16,073 research outputs found
SQL query log analysis for identifying user interests and query recommendations
In the sciences and elsewhere, the use of relational databases has become ubiquitous.
To get maximum profit from a database, one should have in-depth knowledge in both
SQL and a domain (data structure and meaning that a database contains). To assist
inexperienced users in formulating their needs, SQL query recommendation system
(SQL QRS) has been proposed. It utilizes the experience of previous users captured by
SQL query log as well as the user query history to suggest. When constructing such
a system, one should solve related problems: (1) clean the query log and (2) define
appropriate query similarity functions. These two tasks are not only necessary for
building SQL QRS, but they apply to other problems. In what follows, we describe
three scenarios of SQL query log analysis: (1) cleaning an SQL query log, (2) SQL
query log clustering when testing SQL query similarity functions and (3) recommending
SQL queries. We also explain how these three branches are related to each other.

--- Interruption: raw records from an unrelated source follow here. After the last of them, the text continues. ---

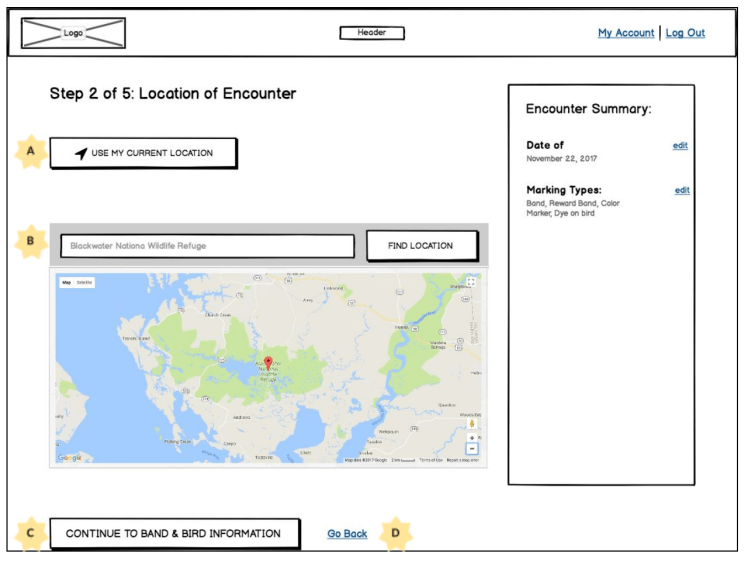Click the yellow annotation marker D

pyautogui.click(x=396, y=533)
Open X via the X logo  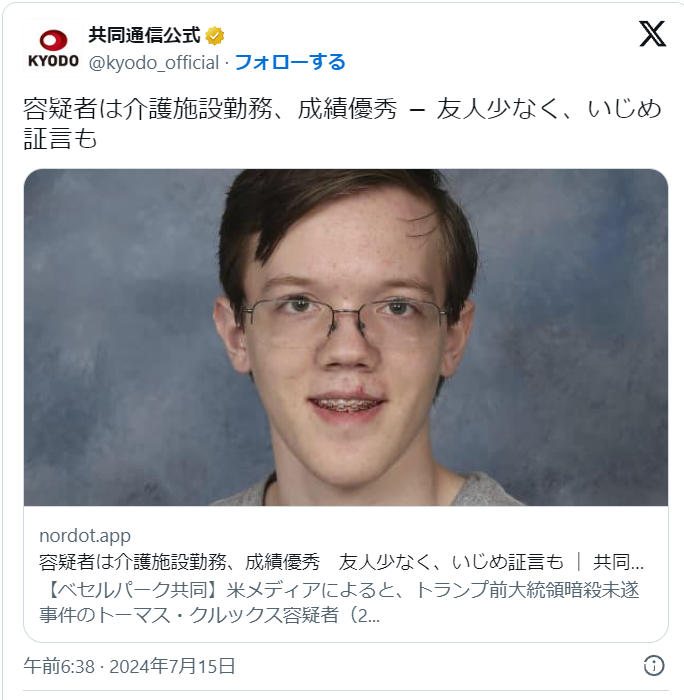pos(652,33)
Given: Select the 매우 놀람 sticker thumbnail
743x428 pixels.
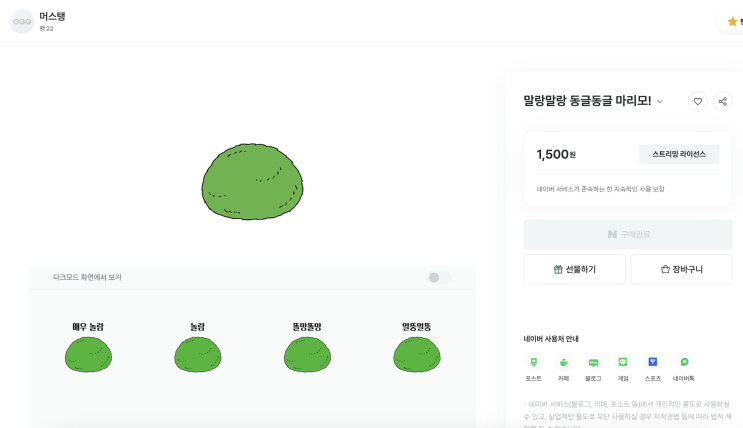Looking at the screenshot, I should click(x=88, y=354).
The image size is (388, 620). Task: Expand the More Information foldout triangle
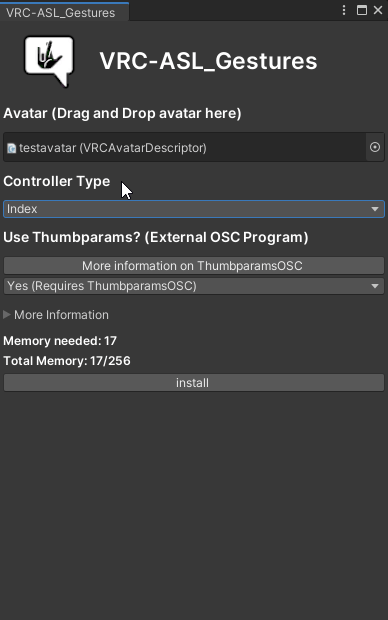(x=7, y=315)
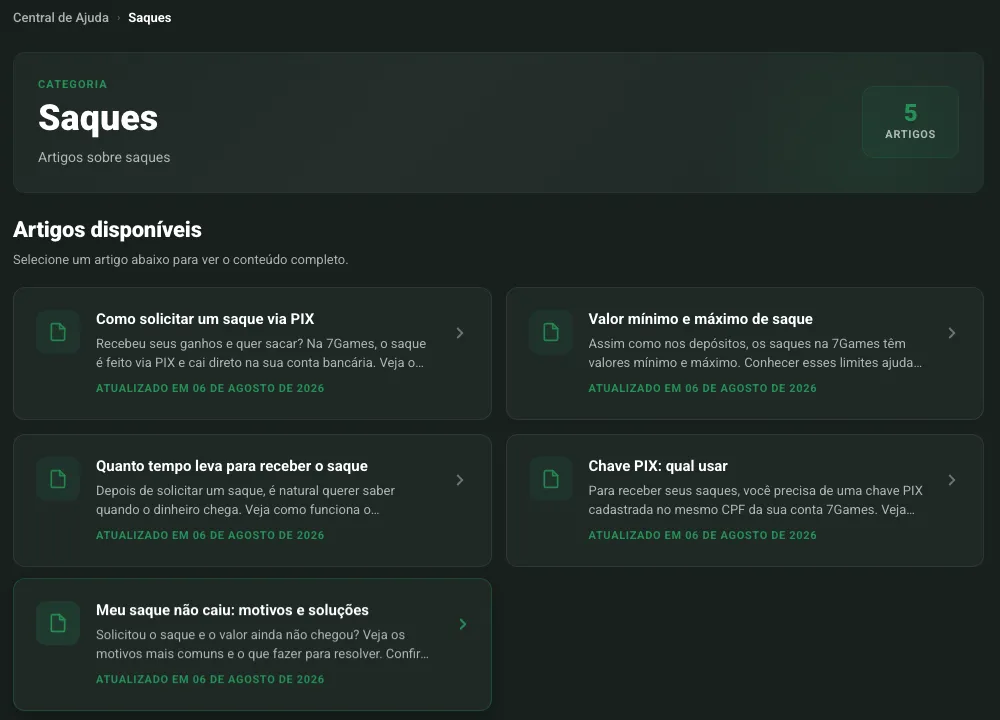Click document icon next to Chave PIX article
Image resolution: width=1000 pixels, height=720 pixels.
point(550,479)
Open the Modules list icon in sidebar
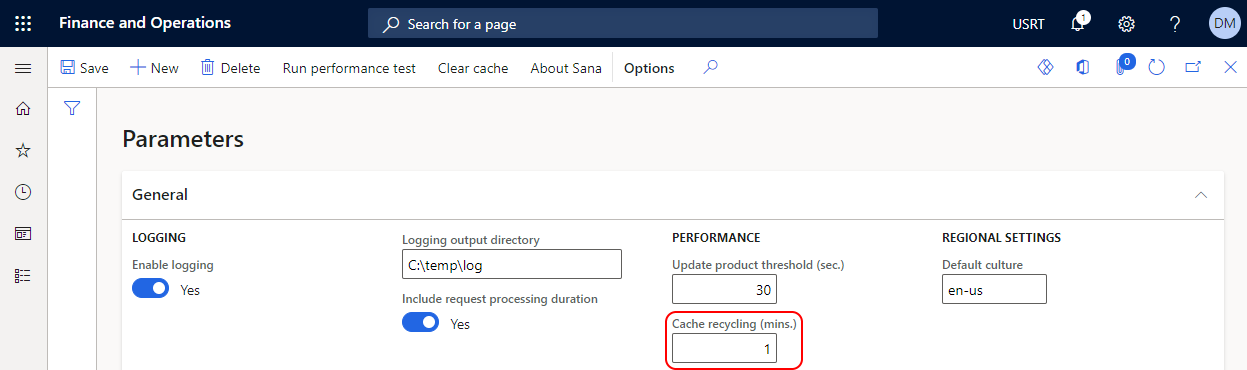The width and height of the screenshot is (1247, 370). pos(23,275)
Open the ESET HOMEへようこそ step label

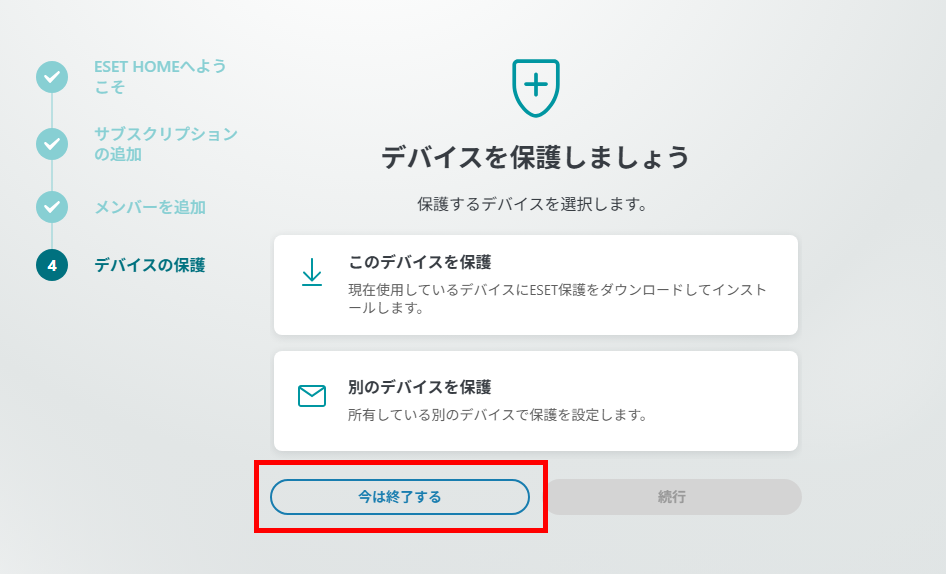160,77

Scenario 1. Cleaning SQL query log as a general pre-processing step
The raw query log is often not suitable for query log analysis tasks such as clustering,
giving recommendations. That is because it contains antipatterns and robotic data
downloads, also known as Sliding Window Search (SWS). An antipattern in software
engineering is a special case of a pattern. While a pattern is a standard solution, an
antipattern is a pattern with a negative effect.
When it comes to SQL query recommendation, leaving such artifacts in the log during
analysis results in a wrong suggestion. Firstly, the behaviour of "mortal" users who
need a recommendation is different from robots, which perform SWS. Secondly, one
does not want to recommend antipatterns, so they need to be excluded from the query
pool. Thirdly, the bigger a log is, the slower a recommendation engine operates. Thus,
excluding SWS and antipatterns from the input data makes the recommendation
better and faster.
The effect of SWS and antipatterns on query log clustering depends on the chosen
similarity function. The result can either (1) do not change or (2) add clusters which
cover a big part of data. In any case, having antipatterns and SWS in an input log
increases only the time one need to cluster and do not increase the quality of results.
Scenario 2. Identifying User Interests via Clustering
To identify the hot spots of user interests, one clusters SQL queries. In a scientific
domain, it exposes research trends. In business, it points to popular data slices which
one might want to refactor for better accessibility. A good clustering result must be
precise (match ground truth) and interpretable.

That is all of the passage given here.